Exercise instructions →
1. Transcribe the part of the blog post about All About Eve starting at "I watched All" and ending at "doesn’t have one).".
2. In the blog post about All About Eve, what reason does Mr. B give for thinking Jennifer is very reliable?

-- BEGIN Source --

Lost Angeleno
All About Eve, and That Kind of Chick.
I watched All About Eve last night—which I had seen most of on several occasions, but it’s one of those movies I’d somehow never sat down and watched all the way through before. A fine fine film, and a good bitchfest (as my friend Mike pointed out. I would link his blog here, but he doesn’t have one).
It got me thinking, though, about That Kind of Chick. Women will immediately know what I mean when I start to describe That Kind of Chick, but guys won’t.
Eve Harrington is That Kind of Chick. She seems innocent at first, even sweet and helpful. But the wheels are always turning. She’s got her eye on your job, your man, or anything else of yours that might be worth having. Given the first opportunity, she will stab you in the back.
And all the men in your life will say, “Don’t be silly! You’re just jealous!” JUST like the men in All About Eve did (except Addison DeWitt, of course). Because That Kind of Chick can wrap men right around her little finger. She blinds them. They see nothing but her short skirts and her hair tossing back and forth. But they’ll find out. Ohh, they’ll find out.
I almost worked with That Kind of Chick. That Kind of Chick almost was my assistant at my current job. Her name was Jennifer, and she came to the interview dressed to the nines, even though I specified “casual” when I made the appointment with her. Jennifer met first with me, and then briefly with my co-worker Kelly, then went in for the big interview with the Partners (I’ll call them Mr. A and Mr. B, for the sake of anonymity. And because I don’t want to get canned). Messrs. A & B loved Jennifer. Both of them were ready to hire her on the spot.
Kelly and I got the exact same vibe off Jennifer—that “do not trust this woman” vibe. That “this woman will be doing your job in six months” vibe. While the final hiring decision rested with Mr. A and Mr. B, they sought our input, since we were the ones who would have to work with her.
We both hemmed and hawed about it a little, trying to keep it in vague terms—knowing that Mr. A and Mr. B were both men and weren’t likely to understand our objections. We started out with stuff like, “I just don’t think she’ll fit in.”
“She seems really sharp to me,” Mr. A enthused. “Very smart.”
“Honest,” said Mr. B. “She’s a single mom; I think she’s very reliable.”
Kelly and I still resisted, and Mr. B started to push us for particulars. Finally I said, “I get a vibe from her, I’m not sure I can explain it. I just get the feeling that I can’t trust her.” Kelly nodded vigorously. I hoped that would do the trick. After all, she was to be my assistant. If I felt I couldn’t trust her, what kind of working relationship could we have?
Alas, Mr. B was still on the Jennifer Train, and it was pulling out of the station fast. “What’s that about? Why can’t you trust her? I don’t think you’re giving her much of a chance.”
So I plunged in. “Look, you’re guys, and you probably won’t understand this. But there are women out there who don’t get along well with other women. They hit it off with the men because they can wrap them around their finger. But they’re at the core very dishonest and just out for number one, and I really get the feeling that Jennifer is one of those women.”

-- END Source --
-- BEGIN Recorded data --

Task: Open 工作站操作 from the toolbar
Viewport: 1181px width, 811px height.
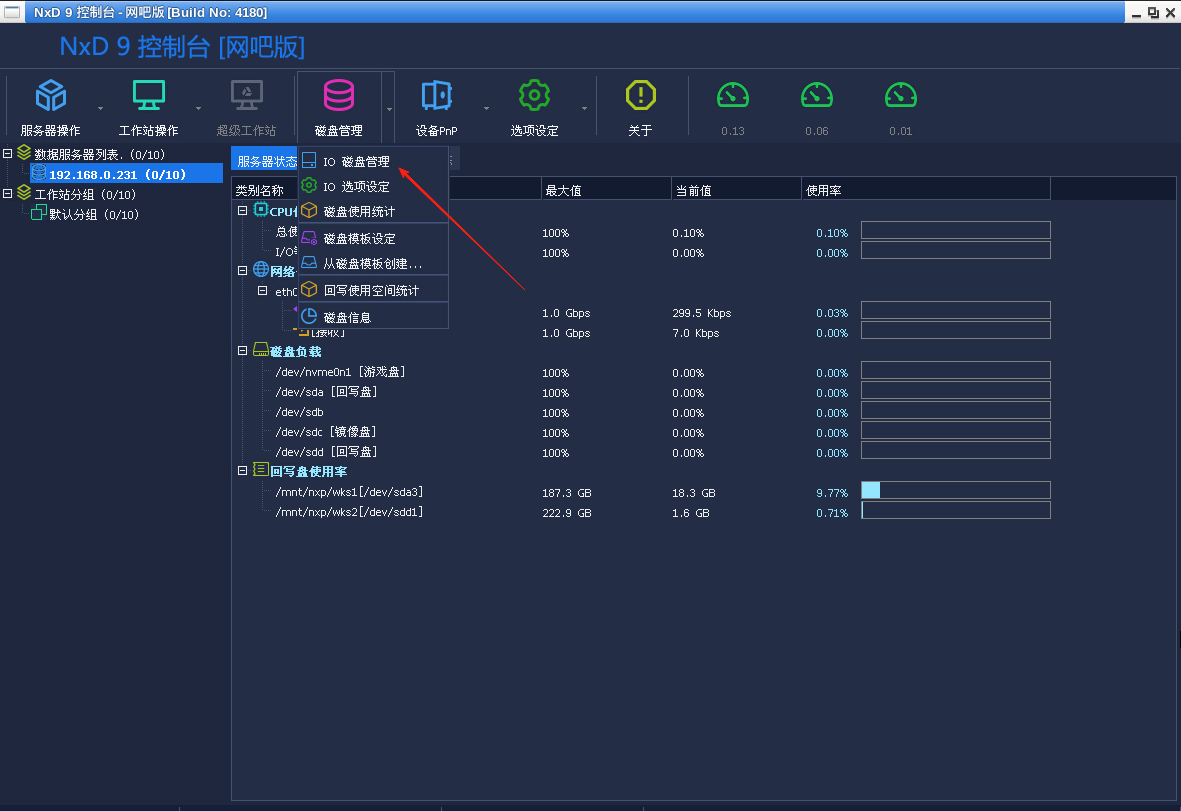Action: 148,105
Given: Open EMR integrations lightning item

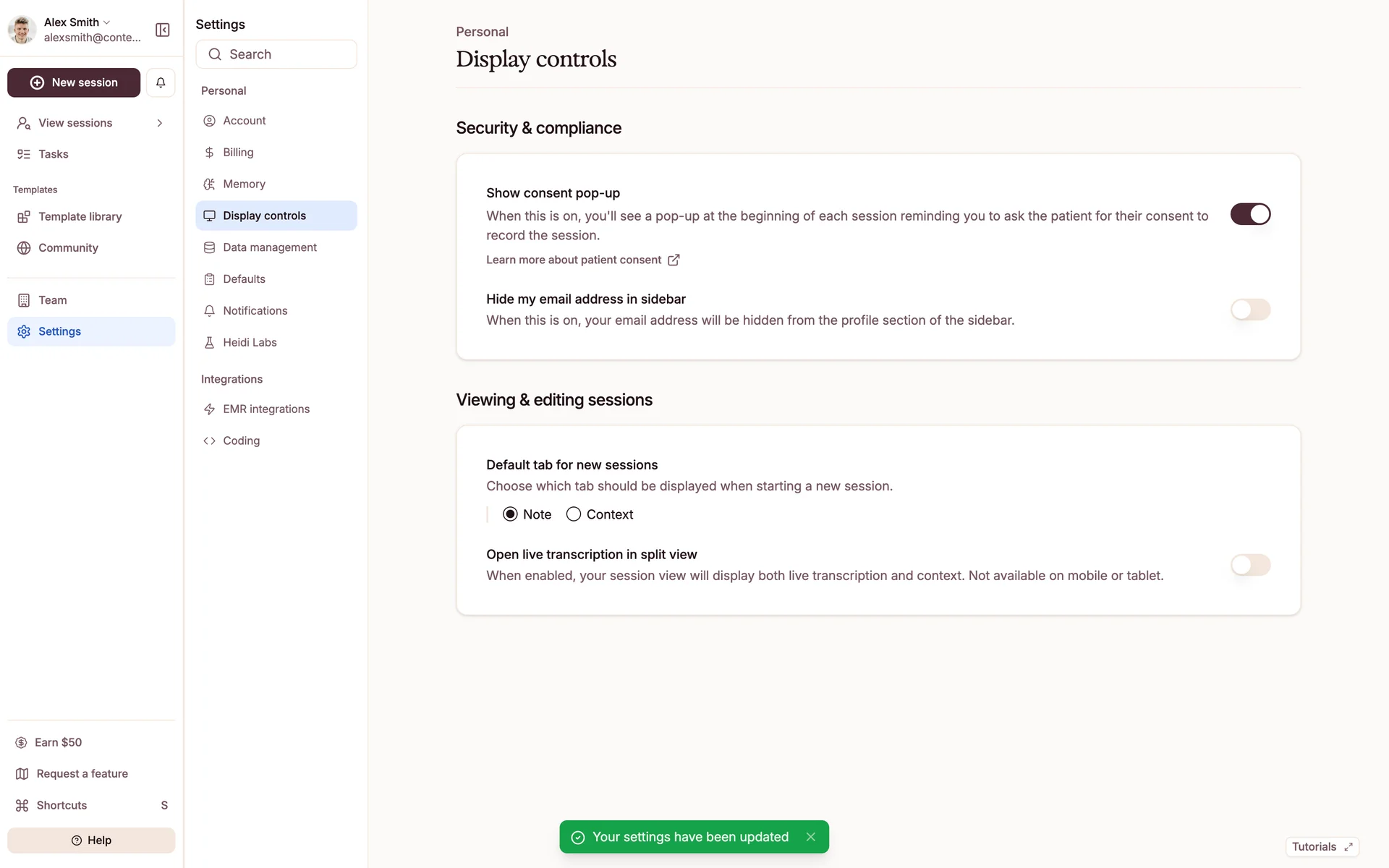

-- END Recorded data --

The results →
1.
I watched All About Eve last night—which I had seen most of on several occasions, but it’s one of those movies I’d somehow never sat down and watched all the way through before. A fine fine film, and a good bitchfest (as my friend Mike pointed out. I would link his blog here, but he doesn’t have one).

2. She's a single mom.